New investor in Kayerekera Uranium Mine Lotus Resources has said a recent rise in uranium prices on the global market could not trigger reopening of the mine.
The mine has been under care and maintenance since 2014 to preserve resources and shareholder value due to what the owners described as sustained low uranium spot price.
However, since mid- August, prices of uranium have been rising on the global market, reaching $50.85 per pound in September, the highest since 2012.
“Uranium prices began rising mid-August, thanks in part to the launch of an exchange-traded fund that proposed to hold most of its assets in physical uranium. The fund launched with a war chest of $300 million and later raised that total to $1.3 billion.
“Since its July 19 inception date, the price of uranium has increased by nearly 53 percent,” 247wallst.com reports.
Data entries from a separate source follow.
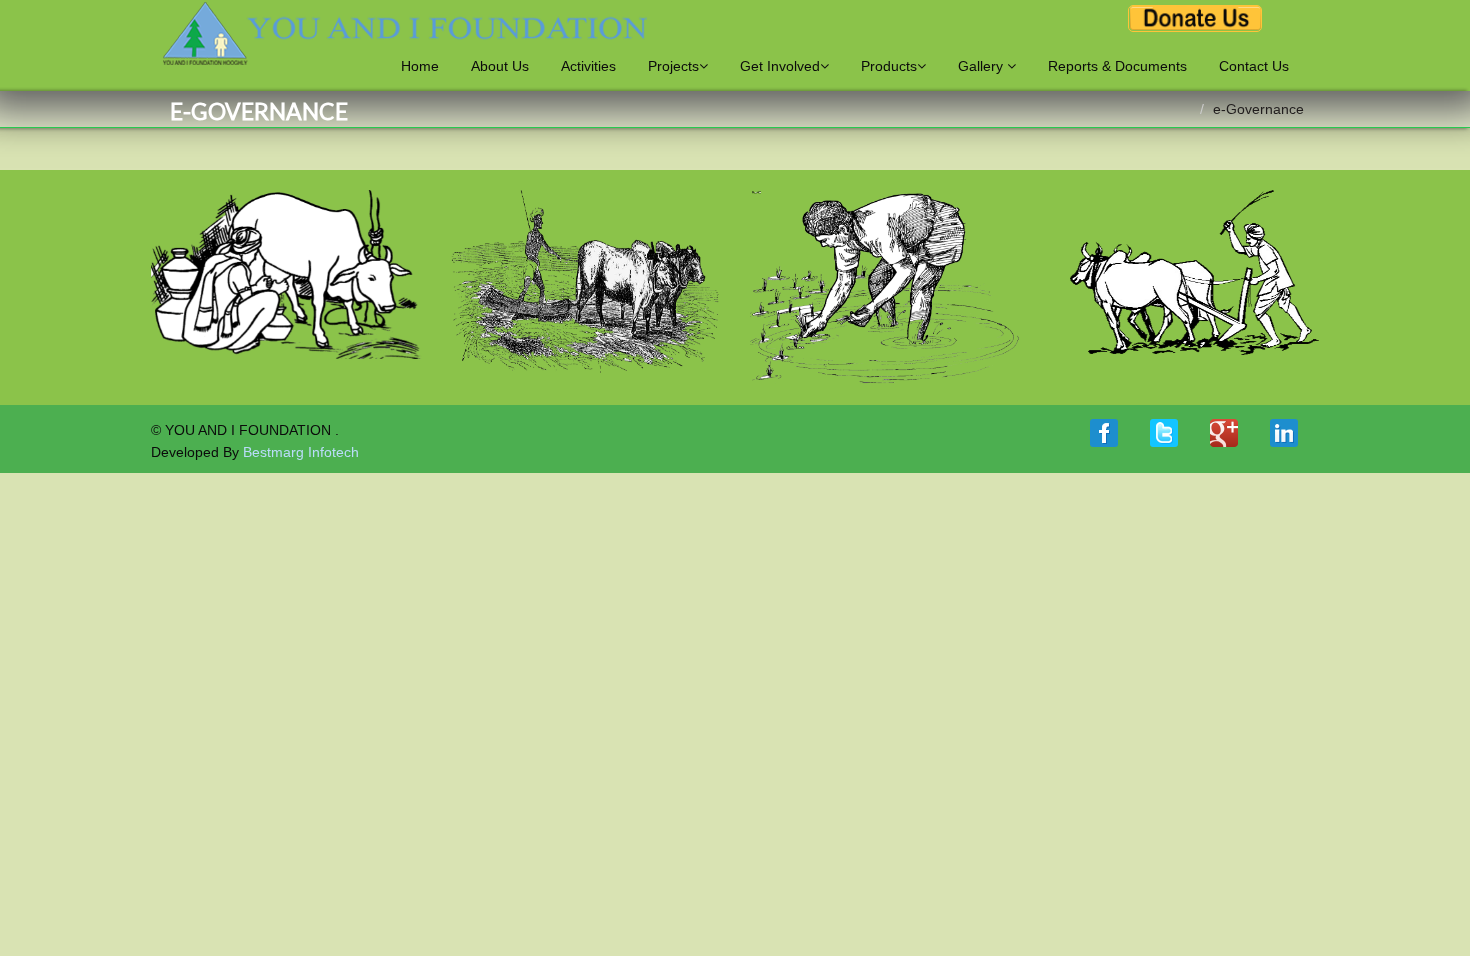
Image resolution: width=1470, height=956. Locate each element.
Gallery (982, 66)
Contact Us (1254, 66)
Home (420, 66)
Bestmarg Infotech (301, 452)
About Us (500, 66)
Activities (588, 66)
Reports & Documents (1117, 66)
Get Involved (780, 66)
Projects (673, 66)
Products (889, 66)
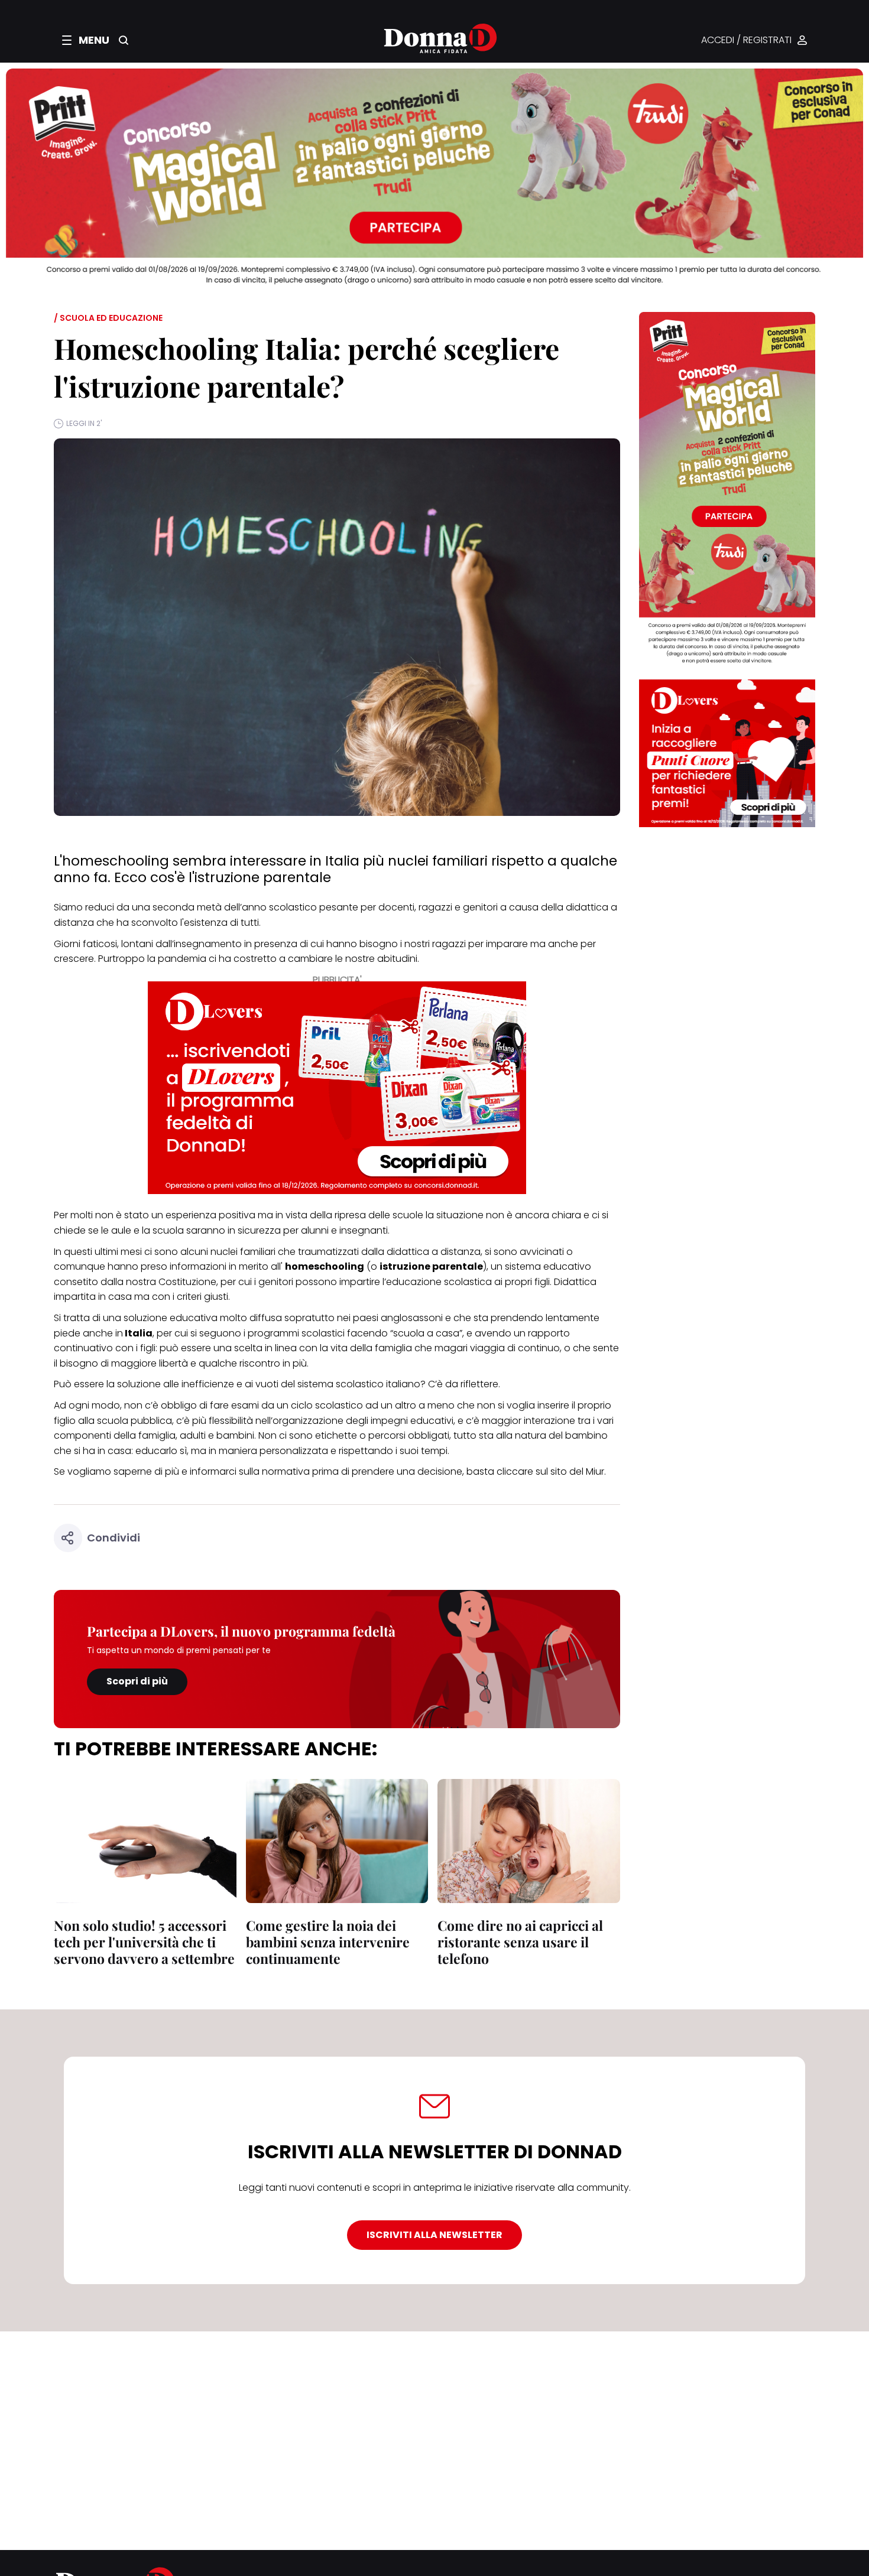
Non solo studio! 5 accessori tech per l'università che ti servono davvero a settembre (144, 1941)
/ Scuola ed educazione (108, 318)
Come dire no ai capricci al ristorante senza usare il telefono (520, 1941)
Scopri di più (137, 1681)
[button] (85, 40)
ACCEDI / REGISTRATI (746, 40)
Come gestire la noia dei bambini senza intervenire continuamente (328, 1941)
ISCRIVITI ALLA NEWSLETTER (434, 2235)
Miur (595, 1471)
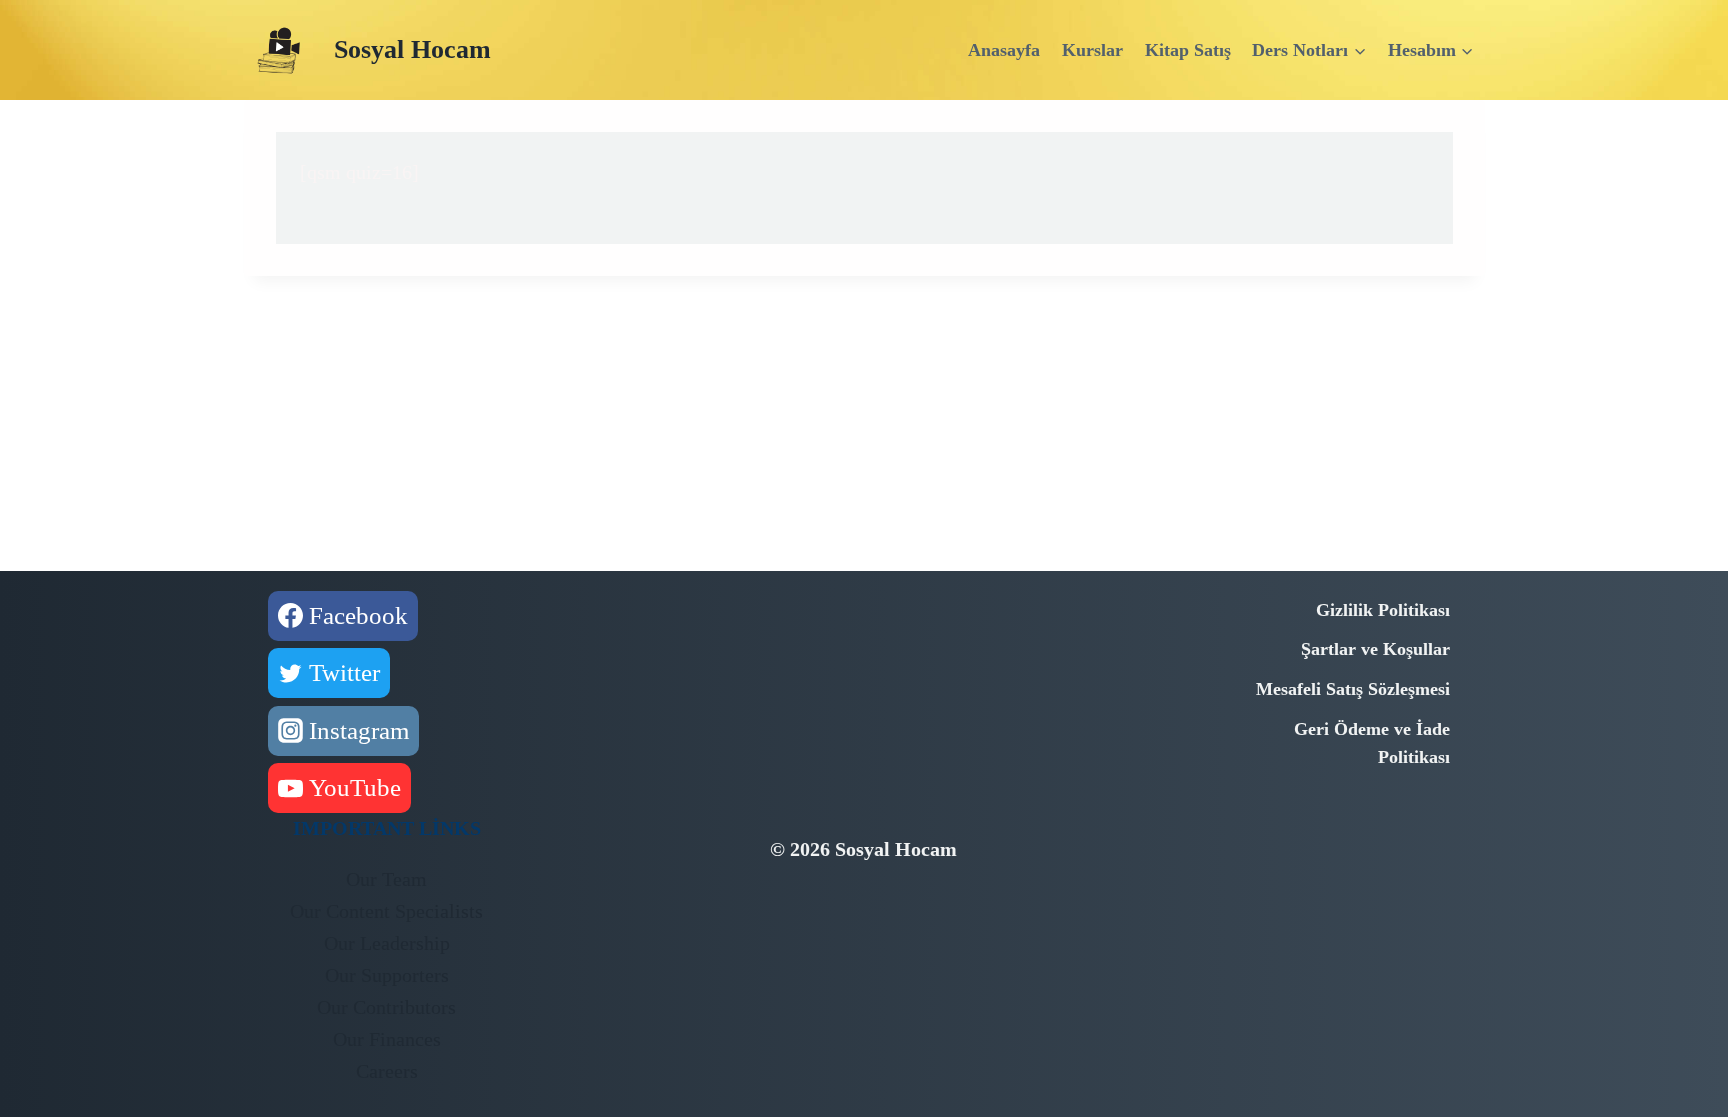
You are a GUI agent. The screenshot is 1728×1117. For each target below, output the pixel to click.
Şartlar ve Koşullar (1375, 649)
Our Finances (387, 1039)
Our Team (386, 879)
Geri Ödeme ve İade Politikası (1372, 743)
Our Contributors (386, 1007)
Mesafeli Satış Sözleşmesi (1353, 689)
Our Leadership (387, 943)
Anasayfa (1004, 50)
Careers (387, 1071)
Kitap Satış (1188, 50)
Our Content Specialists (386, 911)
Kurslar (1092, 50)
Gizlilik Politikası (1383, 610)
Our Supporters (387, 975)
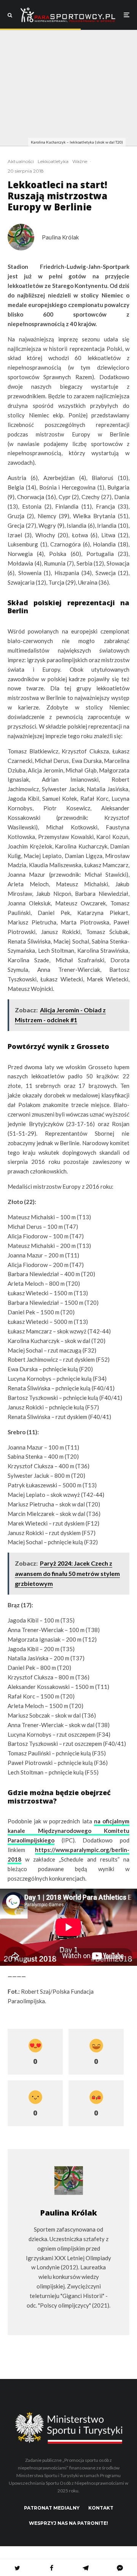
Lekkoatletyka (53, 161)
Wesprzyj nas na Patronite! (68, 2523)
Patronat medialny (52, 2508)
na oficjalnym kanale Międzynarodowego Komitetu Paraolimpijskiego (68, 1831)
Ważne (79, 161)
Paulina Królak (60, 237)
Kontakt (100, 2508)
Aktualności (21, 161)
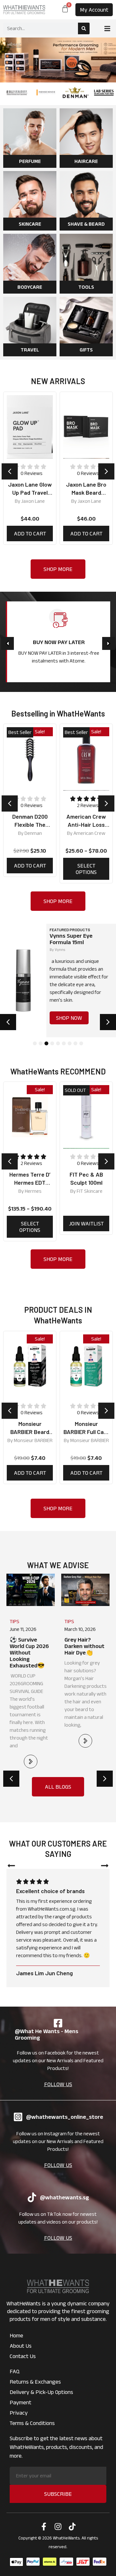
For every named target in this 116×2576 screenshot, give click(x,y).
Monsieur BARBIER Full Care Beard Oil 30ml (86, 1431)
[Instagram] (58, 2526)
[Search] (84, 28)
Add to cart (30, 533)
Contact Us (23, 2356)
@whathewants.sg (64, 2197)
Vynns (60, 949)
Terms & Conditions (32, 2423)
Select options (86, 868)
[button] (107, 28)
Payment (20, 2402)
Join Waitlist (86, 1223)
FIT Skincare (89, 1191)
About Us (21, 2346)
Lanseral (90, 501)
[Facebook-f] (44, 2526)
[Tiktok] (72, 2526)
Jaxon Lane (33, 501)
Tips (14, 1621)
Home (16, 2335)
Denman (33, 833)
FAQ (15, 2371)
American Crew (89, 833)
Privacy (19, 2412)
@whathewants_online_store (64, 2117)
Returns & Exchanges (35, 2381)
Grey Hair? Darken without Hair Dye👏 (30, 1646)
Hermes (33, 1191)
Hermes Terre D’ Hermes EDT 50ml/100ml (29, 1182)
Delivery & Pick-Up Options (41, 2392)
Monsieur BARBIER (33, 1440)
But in an interview on Monday, one of the Lotus Resources directors Grain Malunga said it would only make business sense to resume operations when the prices reached $65 per pound.
“There are prospects of joining the market; currently, we are conducting feasibility studies to see at what point we can make an entry into the market with the improving prices. Currently the studies are showing that the best time for us to enter the market would be when the prices hit $65 per pound.
“For the time being, Kayelekera can only start when the price is $65 unless there is intervention, in terms of cheap energy, which could reduce the cost of mining the commodity,” Malunga said.
The company has been exploring ways of getting grid power supply from the Electricity Supply Corporation of Malawi to replace the existing diesel generators used at the mine.
The mine was officially opened in April 2009 and produced 10.9Mlb between 2007 and 2014.